Daí achei que vivemos para fazer o que gostamos e ponto final. Como se fosse uma missão para a qual Deus nos enviou. E a minha era escrever, escrever, escrever. Tudo. Eu vivia para ter sucesso nisso. Escrever, faculdade, sonhos, futuro. Mas pra quê? Pra quem?
Aí achei então que se vive para as pessoas. Se você tem dez pessoas de quem gosta muito, taí um motivo para se viver. E eu gostava mais ou menos disso: de dez pessoas. E vivia para isso. Para no final do dia tomar um mate com uma dessas pessoas e brindar o mistério que é não saber pra que se vive. E eu e minhas dez pessoas viveríamos bem até os últimos dias...Mas não é bem assim que funciona, vocês sabem. As pessoas casam, mudam de país, resolvem ficar chatas, resolvem te achar chata, resolvem não tomar mais mate. Infelizmente não se vive para as pessoas. E quanto mais os anos passam mais você descobre que as mil pessoas maravilhosas viram cem que viram dez que viram duas. E essas duas são insuportáveis, mas são as que sobraram. E você intercala as duas pra não se irritar em dobro.
Ahhh tudo é tão chato, não é mesmo?

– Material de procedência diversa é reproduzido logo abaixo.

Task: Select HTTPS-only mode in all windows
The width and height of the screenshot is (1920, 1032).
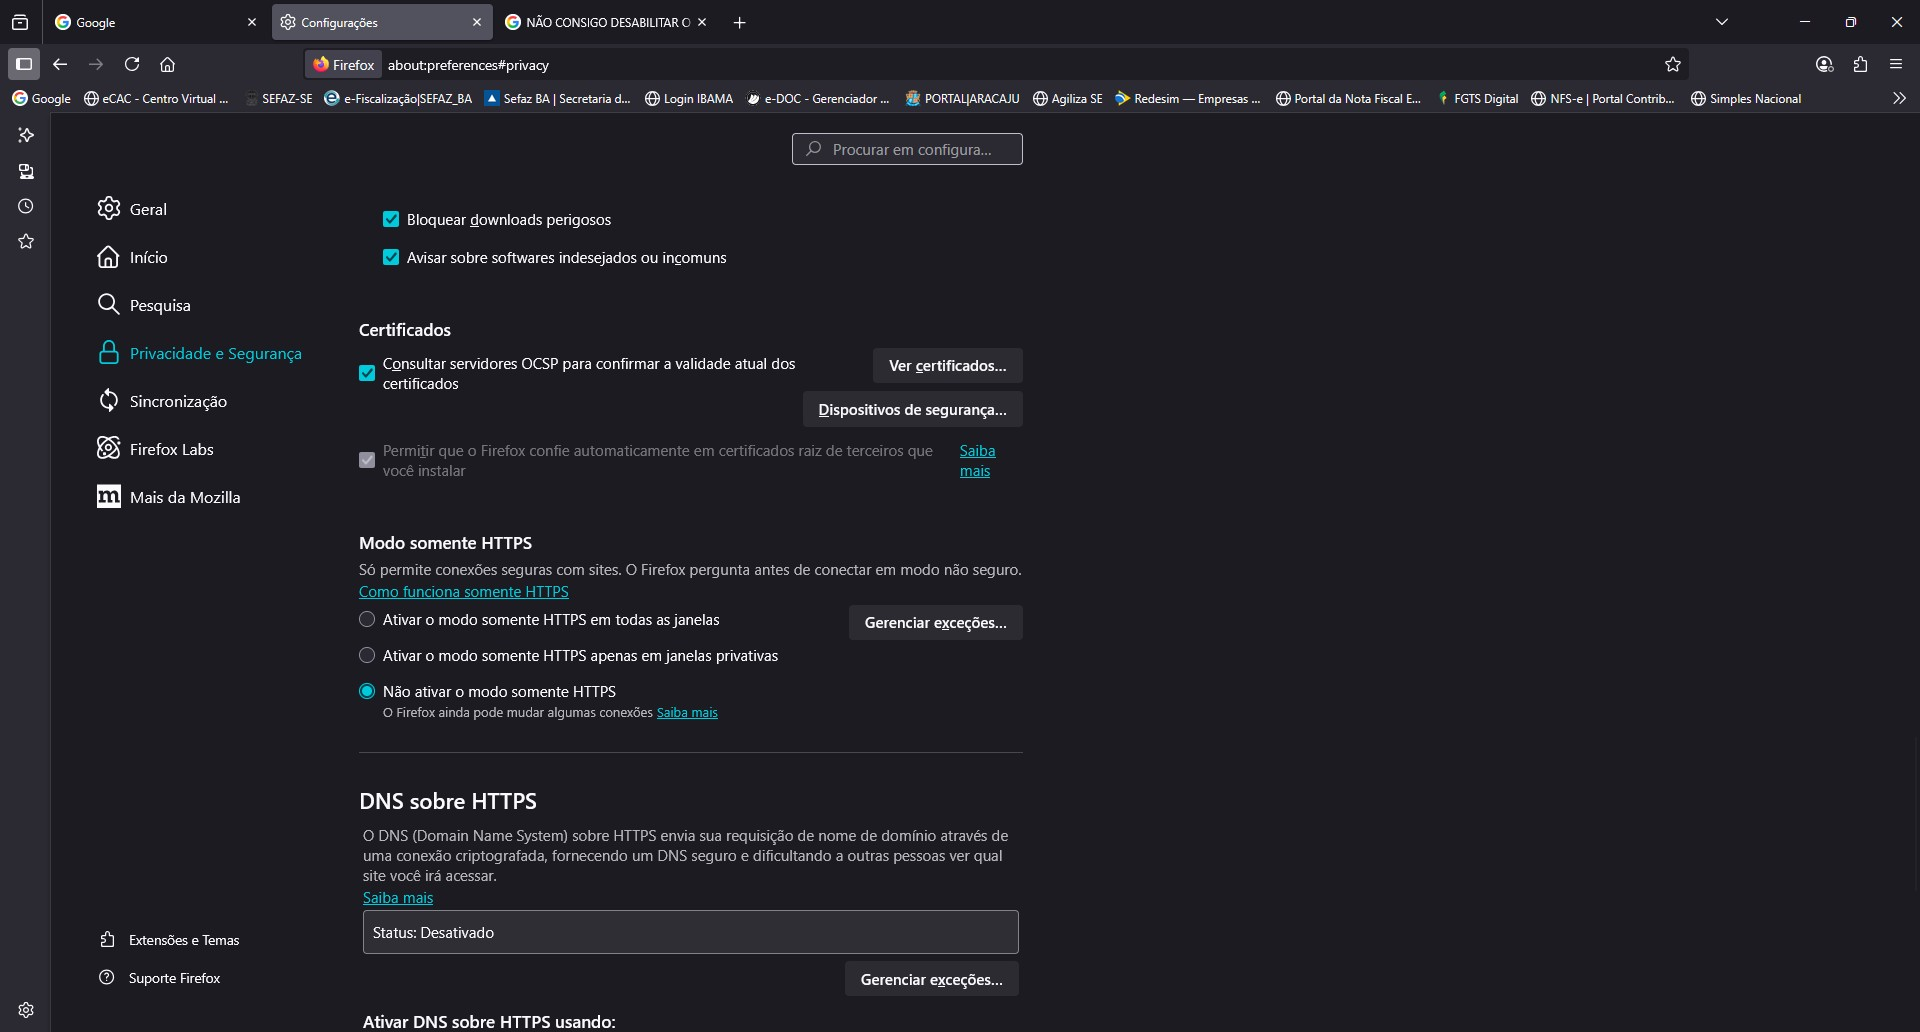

Foi então que descobri que talvez se viva para dormir. Uma cama gostosa, colchão bom, almofadas. Dormir, dormir, dormir. Para nunca mais pensar pra que se vive. E quem disse que dá certo? Eu sonhava toda noite que percorria o mundo atrás da mesma pergunta. E sonhava com velhos sábios, meus coleguinhas do primário, minha professora de História, meu avô, um rato morto, um assaltante, a novela das oito, sei lá. Eu percorria o mundo atrás da resposta. E acordava cansada e com mais sono. Esse negocio de dormir não resolve o problema de ninguém.

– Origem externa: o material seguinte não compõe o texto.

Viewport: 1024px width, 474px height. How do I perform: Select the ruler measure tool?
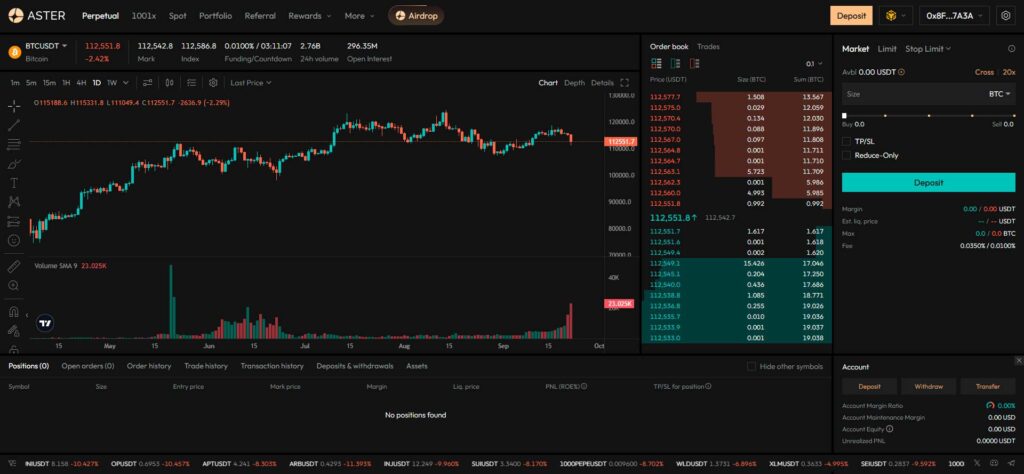click(14, 266)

E segui procurando. Talvez a gente viva pra conhecer o mundo, pra andar numa motoquinha em Paris, pra ouvir todas as músicas lindas, pra ler todos os livros bons, pra pagar os pecados, pra dançar, pra quebrar o pau com todo mundo, pra ser superficial ou leve e adorar todo mundo como se fosse possível viver em paz aceitando todos e sendo aceita. Pra malhar a bunda, pra chorar num concerto no Teatro, pra comer um doce, pra ver o Wagner Moura com seu groovie , pra assistir “P.S. I love you”, pra cudar do meu bichinho de estimação, pra olhar ele pela última vez que nunca é a última vez e chorar pela última vez que nunca é a última vez. Tudo isso? Nada disso? E segui procurando.
Então pra que? Pra quem? Por que? Por que acordo todos os dias? Se eu sinto prazer em escrever é para que alguém leia. Alguém que certamente vai me magoar um dia. E vai embora. Se eu ganho dinheiro é para comprar coisas que um dia vão acabar. Se eu rezo é para ter uma paz que daqui a pouco vai embora. Tudo vai embora. Todos vão embora. Se tudo acaba, então, meu Deus, pra que se vive? Pra que?
E nessa de tanto perguntar e querer o real gabarito, não é que descobri. Eu acho, de verdade, do fundo da minha alma, que se vive única e exclusivamente para se viver. E afinal, que graça teria viver sem o inesperado, a incerteza e a curiosidade?